#### Activity
Extract from the entries below, exactly as given, only the lines from the line containing "Каталог сайтов (954, 529)" to the line containing "Контакты (827, 529)", both lines included.

Records to process START

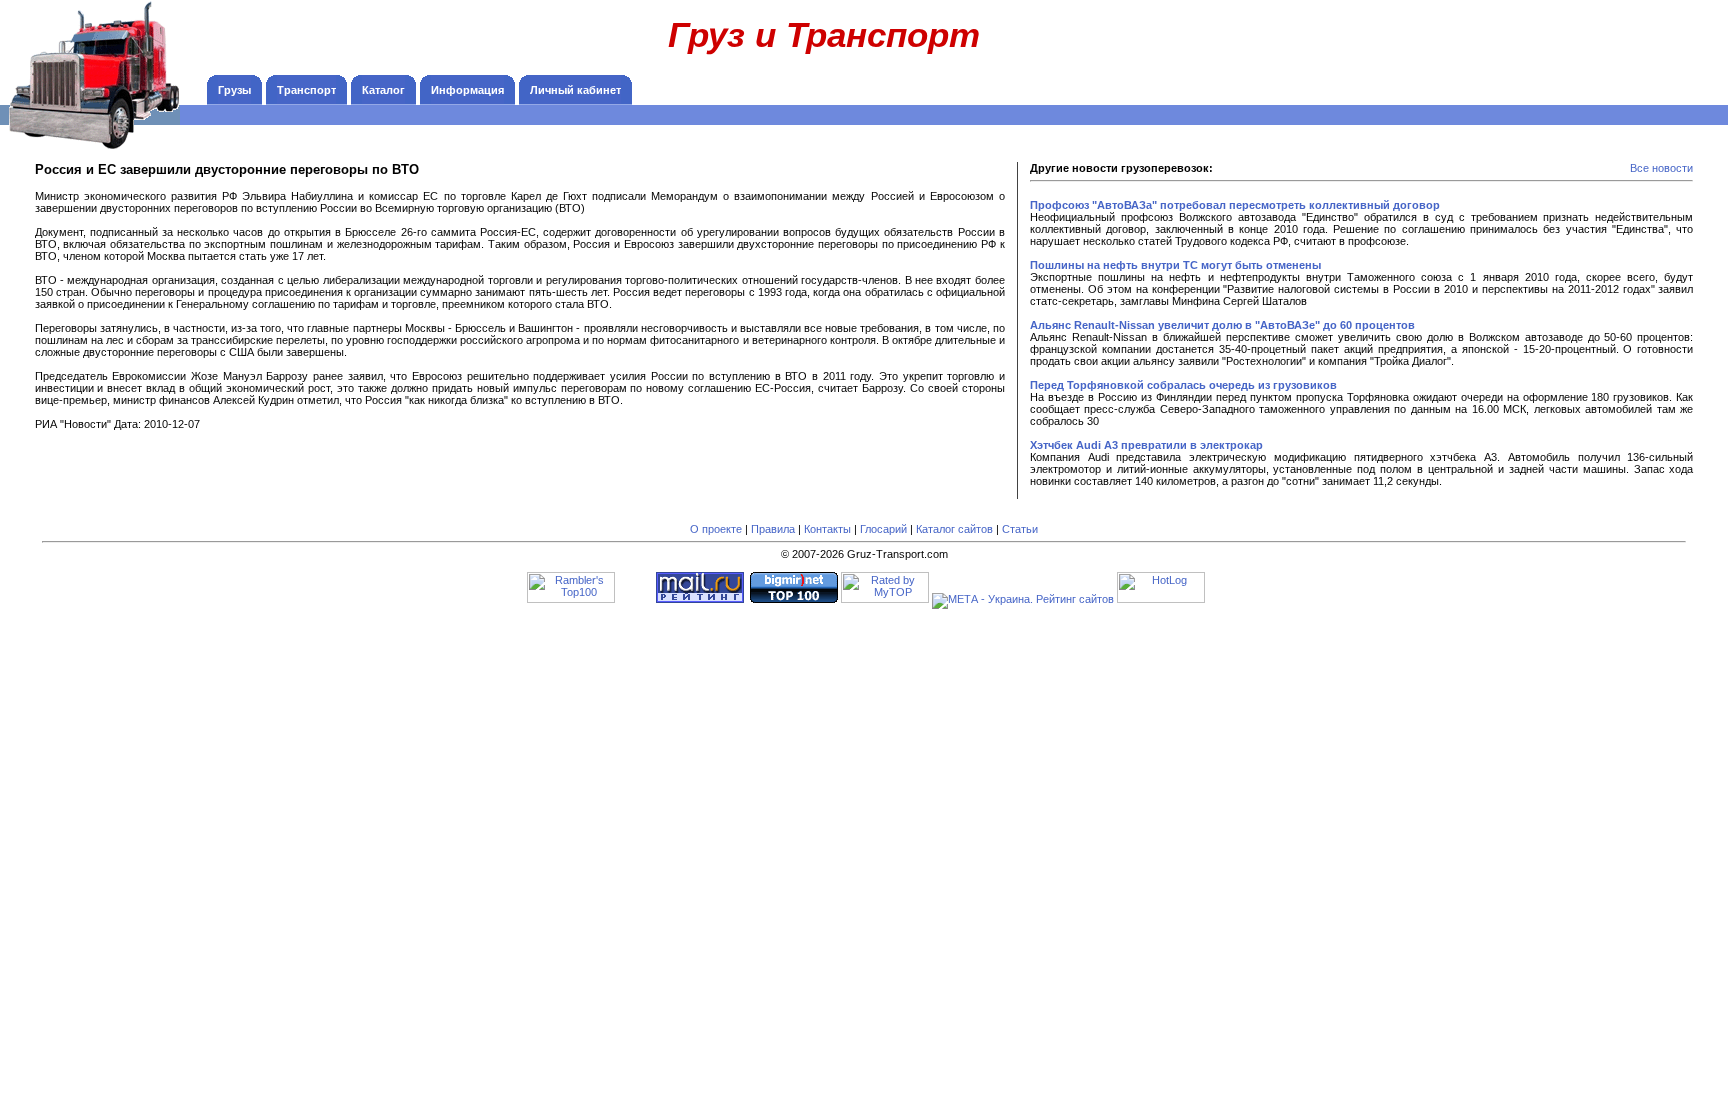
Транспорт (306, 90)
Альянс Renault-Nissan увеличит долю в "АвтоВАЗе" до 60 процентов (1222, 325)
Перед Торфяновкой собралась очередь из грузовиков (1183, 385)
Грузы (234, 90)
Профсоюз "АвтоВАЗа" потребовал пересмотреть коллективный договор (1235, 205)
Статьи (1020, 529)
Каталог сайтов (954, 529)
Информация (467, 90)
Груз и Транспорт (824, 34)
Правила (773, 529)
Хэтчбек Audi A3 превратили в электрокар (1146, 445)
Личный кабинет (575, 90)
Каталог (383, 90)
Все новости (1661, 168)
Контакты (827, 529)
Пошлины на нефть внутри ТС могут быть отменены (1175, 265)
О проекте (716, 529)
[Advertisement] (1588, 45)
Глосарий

Records to process END
Records to process START

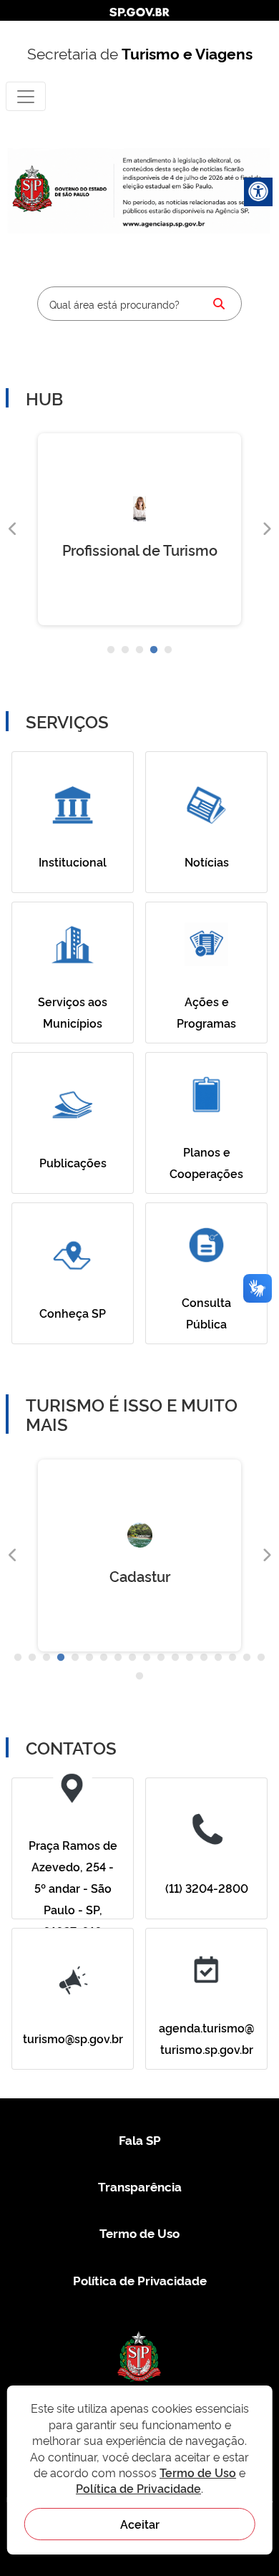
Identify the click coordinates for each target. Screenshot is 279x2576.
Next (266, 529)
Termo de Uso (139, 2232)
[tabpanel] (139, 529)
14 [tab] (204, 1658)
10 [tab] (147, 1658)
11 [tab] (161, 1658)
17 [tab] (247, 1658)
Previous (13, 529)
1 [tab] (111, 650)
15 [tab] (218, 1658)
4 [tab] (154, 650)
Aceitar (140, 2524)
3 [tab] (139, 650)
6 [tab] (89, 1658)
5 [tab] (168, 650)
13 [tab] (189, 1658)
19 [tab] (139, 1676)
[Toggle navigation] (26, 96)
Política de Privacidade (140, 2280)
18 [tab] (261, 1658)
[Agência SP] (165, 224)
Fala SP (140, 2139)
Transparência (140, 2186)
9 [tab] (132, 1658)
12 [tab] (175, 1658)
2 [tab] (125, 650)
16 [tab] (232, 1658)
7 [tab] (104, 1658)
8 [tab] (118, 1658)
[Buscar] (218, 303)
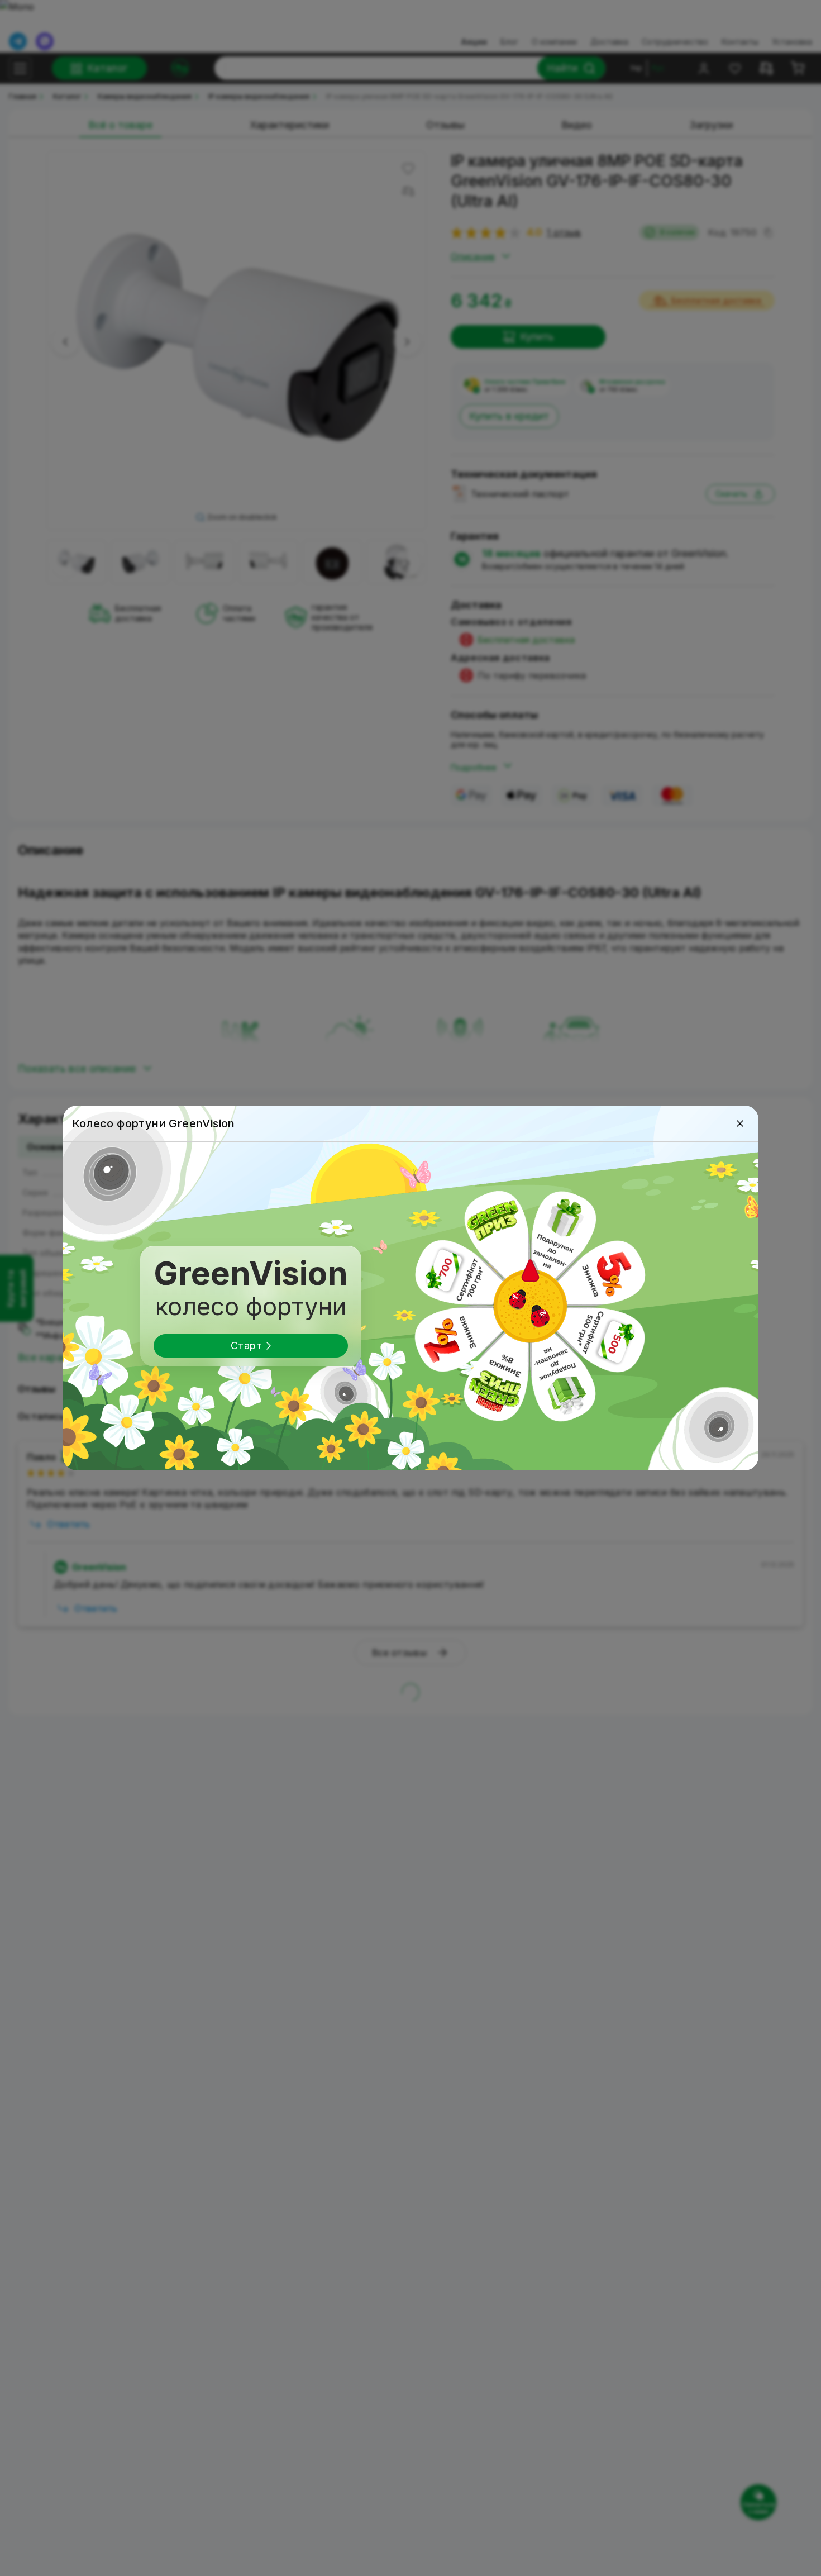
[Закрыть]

Records to process END

#### Task output
Каталог сайтов (954, 529)
Информация (467, 90)
Груз и Транспорт (824, 34)
Правила (773, 529)
Хэтчбек Audi A3 превратили в электрокар (1146, 445)
Личный кабинет (575, 90)
Каталог (383, 90)
Все новости (1661, 168)
Контакты (827, 529)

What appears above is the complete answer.